CYFs says Two Whangarei brothers, one not yet in his teens, allegedly compiled a "sex list" of girls they wanted to sexually abuse and what they intended doing to them.
Twelve of the 16 girls on the hit-list were allegedly molested but, despite Child Youth and Family being told, nothing was done.
CYF has issued an apology to the parents of the girls, from Onerahi, and admitted a "major failure" in not letting them know of the list and its graphic contents.
The list was passed to a social worker by the boys' mother in August 2006, but deputy CYF chief executive Ray Smith said the social worker might not have taken the list seriously enough.
The father of one of the girls is furious it took CYF and police many months to act despite repeated requests by some of the girls' parents.
The man said he had also voiced concerns about the safety of the boys' younger siblings, and the effects on girls who had been, or were, potential victims.
He said he knew of at least 28 girls allegedly abused or targeted by the boys whom he described as "sexual predators".
Some of that abuse involved the boys touching a girl through her underwear, which the man said police told him was "minor" offending.
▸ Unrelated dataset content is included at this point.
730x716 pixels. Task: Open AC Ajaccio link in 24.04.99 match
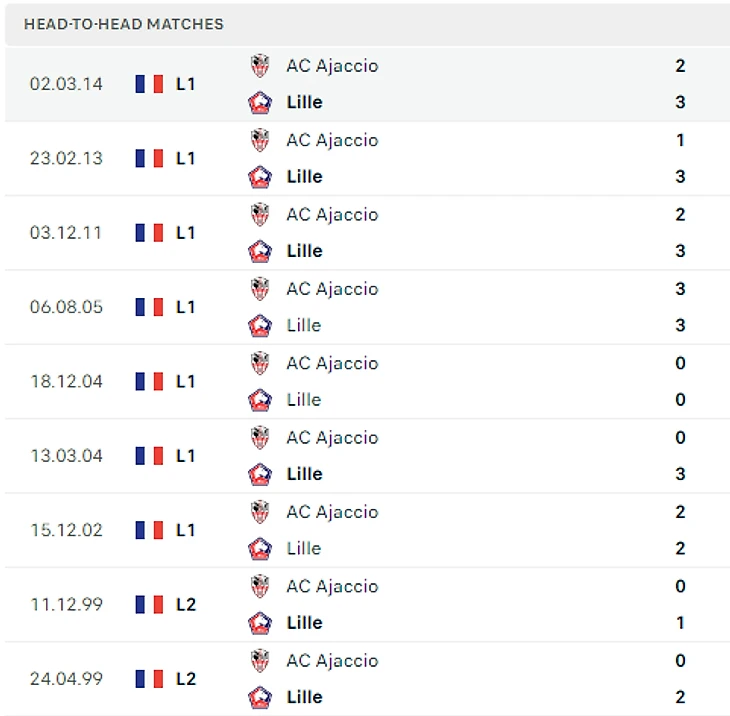(332, 660)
He said he was told just before Christmas the matter had not been dealt with because it was "low priority".
"I'm thinking to myself, 28 girls? What is top priority then?"
He was also angry that, when CYF did decide to act, it used a community meeting to let parents know what was happening.
"But when CYF came through with that apology, I just felt relief. I felt huge relief that this case might now be given proper attention."
The matter was aired on TV3's 60 minutes programme last night.
Mr Smith said the department had let the girls and their families down, had failed to communicate and failed to act quickly enough.
He said the boys were young, aged 11 and 13, when they allegedly first started acting out the behaviours.
"I think the social worker ... looked at a list and wasn't sure whether these were the acts of fantasy, a game of two boys." Mr Smith said.
"It turned out to be a predetermined set of actions of those two boys."
Mr Smith said CYF learned of the list in August 2006 - but a social work plan developed to address the matter wasn't implemented for 15 months.
"It is now clear that we shouldn't have relied on a community meeting to report back on this case. The families should have been personally contacted.
"I'm very sorry that we didn't act quicker in this matter ... I still don't understand why the actions agreed to after the August 2006 notification weren't carried out," Mr Smith said.
"I've asked for a full review of this case by the chief social worker to identify where individual accountability should sit."
He said the sexual abuse of a child is every parent's worst nightmare. "Our work on this case has let the families down and the community down."
A Whangarei police spokeswoman said that the matter was still under investigation and as it involved young children she could not comment further.